Assuming that we have a high bandwidth, error free link, why don’t we see 16 bit IPv4 packets? It has to do with something called the maximum transmission unit (MTU), a feature of link layer technologies like Ethernet. While the IP packet is a software construct that could theoretically be of any size, when packets need to be sent out a link, hardware limitations are imposed. Classic Ethernet has a maximum transmission unit of 1500 bytes. If you attempt to send a packet larger than this over the link, it will be dropped.

Knowing that IP packets can be very large but that the link layer has hardware limitations that prevent the transmission of packets above a certain size, how do we ensure that we can still deliver packets that are “too big”? The answer to this problem is called fragmentation. While the ideal situation is that each packet fits into one frame, it’s considered better to separate the larger packet into smaller ones rather than simply dropping all packets that exceed the MTU.

The entire fragmentation issue seems kind of dumb when you look at it today when almost everyone uses Ethernet. At first glance it seems like you could have avoided the problem by simply saying that a host is not allowed to send packets that are too close to Ethernet’s MTU (say max 1300 bytes), and then called it a day. There are a few problems with that view. First of all, Ethernet used to be just another link layer technology and not nearly as ubiquitous as it is now; there are other technologies with both smaller and larger MTUs. If fragmentation didn’t exist and an Ethernet based host sent our theoretical maximum sized frame of 1300 bytes, it wouldn’t be able to reach a host connected to a different underlying technology with a smaller MTU.

Secondly, a fundamental idea of the TCP/IP stack and networking in general is that we should separate functionality into layers as much as possible, and if the higher layer protocols were forced to craft packets of a certain size regardless of what link they were attached to, it would be more difficult to change that behaviour if a new layer 2 technology with larger (or smaller) MTU was deployed, e.g. Ethernet with jumbo frames.

A third concern would be that if hosts were creating packets of a fixed maximum size without awareness of the actual MTU, you could run into issues where the packet would get too big in transit due to additional encapsulation.

Instead, a host is able to create frames of all sizes from very small up to the MTU of the link it’s connected to. It should also be able to receive frames up to the maximum MTU. A classic scenario where this could cause fragmentation is this:

The hosts are connected to Ethernet that has an MTU of 1500 and the routers have one Ethernet interface and one unknown interface with an MTU of 620. The potential for fragmentation is there due to the changes in MTU across the path.

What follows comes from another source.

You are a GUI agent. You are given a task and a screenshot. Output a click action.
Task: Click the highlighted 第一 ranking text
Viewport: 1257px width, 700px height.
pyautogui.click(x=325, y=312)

IPv4 and IPv6 handle fragmentation in fundamentally different ways. Using IPv4, a router fragments a packet of a size that exceeds its outgoing interface. In our diagram above, if a host sends 800 byte packet to one of the routers, the router will fragment it before sending the, now two, packets across the MTU 620 link. In IPv6, a router isn’t allowed to fragment packets, instead packets that are too big are dropped, followed by an ICMP error message being sent back to the host. From this point on, the discussion applies the IPv4.

When an IPv4 router fragments a packet it segments the packet’s data and attaches copies of the old header with certain bits set in the header’s flags field. One bit is set to indicate that the packet is a fragment, and another one is set if there are more fragments following the current one. The offset field is used to indicate where in the original packet the fragment belongs, with the first packet having offset 0, and the next having one an offset that’s equal to the first fragment’s size.

Each fragment is sized according to the MTU of the link that forced the fragmentation in the first place. In other words, in our example with the 800 byte packet over the 620 link, the first fragment will have a size of 620 and the second one 180 + the size of a new header. This isn’t exactly true because the offsets must be stored as multiples of 8. For example if the data size is 80, the offset field will say 10 in order to save space in the header. The idea is to make each fragment as large possible while taking this multiples of 8 rules into account.

In IPv6, fragmentation is indicated by a new fragmentation extension header that contains largely the same information as an IPv4 fragment, like a bit indicating more fragments and an offset field. It also has an identification field that has a unique ID that is shared by all fragmentation headers originating from the same packet.

Once a packet has been fragmented, it’s not reassembled until it reaches its destination. The destination host uses the offset to order the fragments correctly, the more bit to know which fragments is the last one in the set. The identification field is used to know which fragments belong together. A lost fragment means that the packet can’t be reassembled and once the reassembly timer has timed out, the other fragments must be discarded and the entire packet resent by the source. Reassembly by a host isn’t necessarily catastrophic since that host typically has the necessary processing power available to do so in a timely manner, but as we’ll see later, when tunnels are involved a router may have to do the reassembly. When a router reassembles fragments, throughput can dramatically decrease.

3. Maximum Segment Size

So far we’ve learned that fragmentation might occur if there are changes in the MTU across the path between two hosts. Specifically, if the MTU decreases somewhere, the router connected to that lower MTU link could be forced to fragment packets. That explanation glosses over what happens on the host itself; why is the host sending a packet of a certain size? The IP process on the host gets application level data delivered via a transport protocol like TCP or UDP. This data, often called a “segment”, carries a TCP or UDP header and is then encapsulated with an IP header by the IP process. If the resulting packet is too big for the MTU of the link that the host is connected to, it’s fragmented before being sent. The receiver then has to reassemble it. Ideally you don’t want to fragment on the host already since it causes issues like having to resend all the fragment if one is lost, but some signalling mechanism is required in order to tell the transport layer what the appropriate segment size is. Once the transport layer understand this (TCP, specifically) it should only deliver segments to the IP process that result in a packet of size that is equal to or smaller than the MTU. This mechanism is called the TCP Maximum Segment Size.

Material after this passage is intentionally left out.